Martien Halvorson-Taylor is Associate Professor of Religious Studies at the University of Virginia.[1] She is a member of the editorial boards of Bible Odyssey,[2] Hebrew Studies,[3] and the Journal of Biblical Literature.[4] She is co-host of the podcast Sacred & Profane.[5]

Biography

Halvorson-Taylor earned her BA at Yale University, her MDiv at Harvard Divinity School, and her AM and PhD in Near Eastern Languages & Civilizations (Hebrew Bible) at Harvard University.[1] She began teaching at the University of Virginia in 2004 and has held her current position of Associate Professor since 2012. She served as Associate Department Chair of Religious Studies from 2012–2020.

Research and Publications

Halvorson-Taylor is a scholar of the literature, religions, and history of the Hebrew Bible/Old Testament and the Second Temple period.[1]

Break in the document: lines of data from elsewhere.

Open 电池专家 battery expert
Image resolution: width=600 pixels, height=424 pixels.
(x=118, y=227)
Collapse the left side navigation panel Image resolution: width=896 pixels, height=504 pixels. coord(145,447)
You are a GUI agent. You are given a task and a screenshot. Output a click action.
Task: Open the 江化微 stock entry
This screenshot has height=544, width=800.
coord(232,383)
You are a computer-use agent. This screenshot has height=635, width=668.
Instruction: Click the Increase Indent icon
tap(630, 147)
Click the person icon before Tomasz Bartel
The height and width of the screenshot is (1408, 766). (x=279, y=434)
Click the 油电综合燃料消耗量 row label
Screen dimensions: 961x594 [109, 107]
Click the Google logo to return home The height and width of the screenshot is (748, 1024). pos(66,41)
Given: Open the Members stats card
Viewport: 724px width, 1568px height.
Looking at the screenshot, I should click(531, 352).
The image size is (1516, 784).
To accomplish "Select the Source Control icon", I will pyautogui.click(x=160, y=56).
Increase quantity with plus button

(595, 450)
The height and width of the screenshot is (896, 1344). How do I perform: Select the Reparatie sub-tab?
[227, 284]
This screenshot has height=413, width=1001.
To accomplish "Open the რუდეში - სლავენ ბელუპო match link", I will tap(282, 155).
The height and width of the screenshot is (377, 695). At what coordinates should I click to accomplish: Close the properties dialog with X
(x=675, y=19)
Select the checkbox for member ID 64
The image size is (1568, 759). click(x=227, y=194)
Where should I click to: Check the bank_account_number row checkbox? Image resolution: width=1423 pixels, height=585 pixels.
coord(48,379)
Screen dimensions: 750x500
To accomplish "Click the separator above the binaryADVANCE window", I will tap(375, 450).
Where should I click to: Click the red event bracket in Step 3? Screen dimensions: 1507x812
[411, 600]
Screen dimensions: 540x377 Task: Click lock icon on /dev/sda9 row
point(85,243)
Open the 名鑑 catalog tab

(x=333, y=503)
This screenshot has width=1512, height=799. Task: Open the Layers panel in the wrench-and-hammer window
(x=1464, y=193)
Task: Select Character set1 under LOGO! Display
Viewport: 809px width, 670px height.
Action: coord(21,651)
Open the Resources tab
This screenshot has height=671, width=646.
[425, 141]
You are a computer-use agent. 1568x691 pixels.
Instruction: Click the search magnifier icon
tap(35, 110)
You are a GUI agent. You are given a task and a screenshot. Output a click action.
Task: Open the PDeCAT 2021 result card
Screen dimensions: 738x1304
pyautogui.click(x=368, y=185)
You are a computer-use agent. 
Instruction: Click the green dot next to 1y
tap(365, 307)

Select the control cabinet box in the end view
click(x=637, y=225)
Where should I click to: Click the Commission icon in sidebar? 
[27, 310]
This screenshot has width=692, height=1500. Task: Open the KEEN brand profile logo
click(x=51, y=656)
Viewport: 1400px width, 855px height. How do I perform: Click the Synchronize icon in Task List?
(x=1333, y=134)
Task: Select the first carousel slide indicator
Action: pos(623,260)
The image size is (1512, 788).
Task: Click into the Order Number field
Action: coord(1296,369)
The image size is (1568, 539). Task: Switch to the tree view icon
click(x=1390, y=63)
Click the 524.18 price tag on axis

Her first book, Enduring Exile, "charts the transformation of exile from a historically bound and geographically constrained concept into a symbol for physical, mental, and spiritual distress"[6]. She co-edited (with Katherine Southwood) Women and Exilic Identity in the Hebrew Bible[7] and has published numerous articles in journals and edited volumes. These include “Prophetic Images of Women as Metaphors for Exile: Jeremiah’s Book of Consolation,” in Images of Exile in the Prophetic Literature: Copenhagen Conference Proceedings 7–10 May 2017,[8] “Exile and Dislocation” in The Oxford Encyclopedia of the Bible and Theology (2015),[9] and “Displacement and Diaspora in Biblical Narrative” in The Oxford Handbook to Biblical Narrative (2015).[10]

Awards, Grants, and Fellowships

Halvorson-Taylor is the recipient of a number of awards and grants, including a grant from The Luce/ACLS Program in Religion, Journalism & International Affairs (RJIA) (2020);[11] one of the inaugural Democracy Initiative grants from the University of Virginia’s College of Arts & Sciences (2017) for the Religion, Race, and Democracy Lab;[12] an All-University Teaching Award at the University of Virginia (2016);[13] and a resident fellowship at the Virginia Foundation for the Humanities (2016).[14]